■ **ARTICLE**:
To say the two women got on extremely well is an understatement. They were simpatico despite a fifteen-year age difference (Davis was then in her late forties). In no time they were exchanging likes and dislikes: their similar university studies in English and French, their shared ironic sense of humour and, even more compelling, their passion for music bordering on devotion. Both women played the piano with skill; each regretted she had not been able to pursue a career in music.17
Astley observed Davis’s constant smoking with the curiosity of the non-smoker and thought it a great signature of personal style, forming an extension of natural expressiveness.18 More than twenty years later, when Davis was leaving A&R, Astley would write a tribute to her editor’s skill and their time spent together, and how ‘she has, indirectly, and simply by being Beatrice, taught me … much about living’.19
Astley came to appreciate Davis’s contradictions, which in some ways mirrored her own. Davis sometimes displayed ‘Anglophile gentility, even pretension, at other times uninhibitedly doing as she pleased without apparently giving a damn for anyone’s opinion’.20 The way this behaviour seemed almost scripted when so much else was left unsaid would have been very appealing to a young writer. Davis had a fully fledged career, engaged in flirtation on a grand scale with her male authors – as she did with Hal Porter – and took lovers. It wouldn’t be an exaggeration to say that it was Davis who in the years to come would most influence Astley in some of these ways of ‘living’.
Davis knew about duty and obligation too. Before she had married (a doctor many years her senior) she, like Astley, had taken on a teaching bursary largely as a means of getting to university. Davis was also unfaltering in her commitments and loyalties to those who were close to her.21 But it was the style of Davis that impressed – so unlike anyone in Astley’s orbit. She was, in the parlance of the time, a classy dame.
Davis didn’t appeal to everyone but Astley didn’t know that yet, nor did she care. Years later she would learn that Patrick White had little time for the editor’s ‘most artificial – refaned’ way of speaking.22 The quiet young author in front of the renowned book editor loved the theatricality, the Sydney North Shore hauteur that would always be such a feature of Davis’s personality, both personally and professionally. Davis also entertained elegantly, was a good hostess, knew all the right things to eat and say and serve. In this way, she was in effect teaching Astley lessons in being a successful social person.
Astley might have been enchanted but Davis must have been equally impressed by her ‘find’. Her misgivings about Girl with a Monkey evaporated less than two weeks after their meeting. Astley had made no revisions when Davis wrote ‘pleased to advise’ that the manuscript had been accepted for publication.23
Not one inclined to dwell on good fortune, Astley set about correcting what had slightly peeved her in all of this. She got out Davis’s original letter and homed in on the word ‘slight’, which she took to mean too short to be a ‘proper’ novel, then scribbled some careful calculations of figures on the back. Nobody, she must have thought, should ever underestimate writers (well, not her anyway) on the subject of numbers. She estimated her manuscript to be about 35,000 words. By the time Davis wrote the in-house memo the word ‘slightness’ had disappeared from the description. Publication was to be of a ‘short novel’ of ‘about 45,000 words’.24 Astley had not added those extra words, but what might seem petty – the totting up of words – enabled her to make her first strike, nor would it be the last time she would take an editor or publisher to task. Her editor was merely being conciliatory: she had no idea that this new author intended to take the writing business as seriously as the business of writing itself.

■ **THINGS TO DO**:
[1] Reproduce the part of the passage on Astley and Davis that opens with the words containing "Davis knew about" and closes with "a classy dame.".
[2] In the passage on Astley and Davis, roughly how many words did Astley estimate her manuscript to be?

■ **SUPPLIED DATA**:
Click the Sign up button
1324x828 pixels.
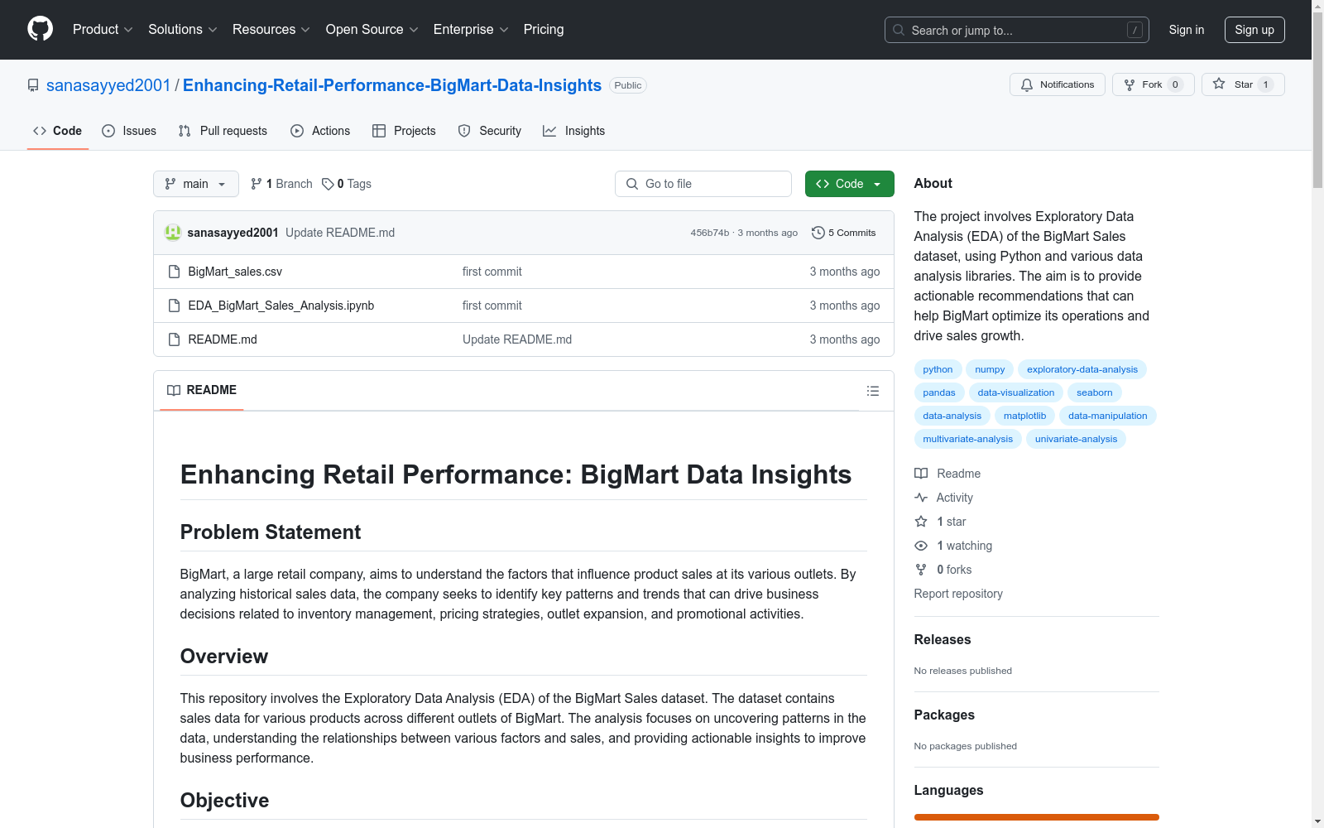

■ **SOLUTIONS TO THE EXERCISE**:
[1]
Davis knew about duty and obligation too. Before she had married (a doctor many years her senior) she, like Astley, had taken on a teaching bursary largely as a means of getting to university. Davis was also unfaltering in her commitments and loyalties to those who were close to her.21 But it was the style of Davis that impressed – so unlike anyone in Astley’s orbit. She was, in the parlance of the time, a classy dame.

[2] About 35,000 words.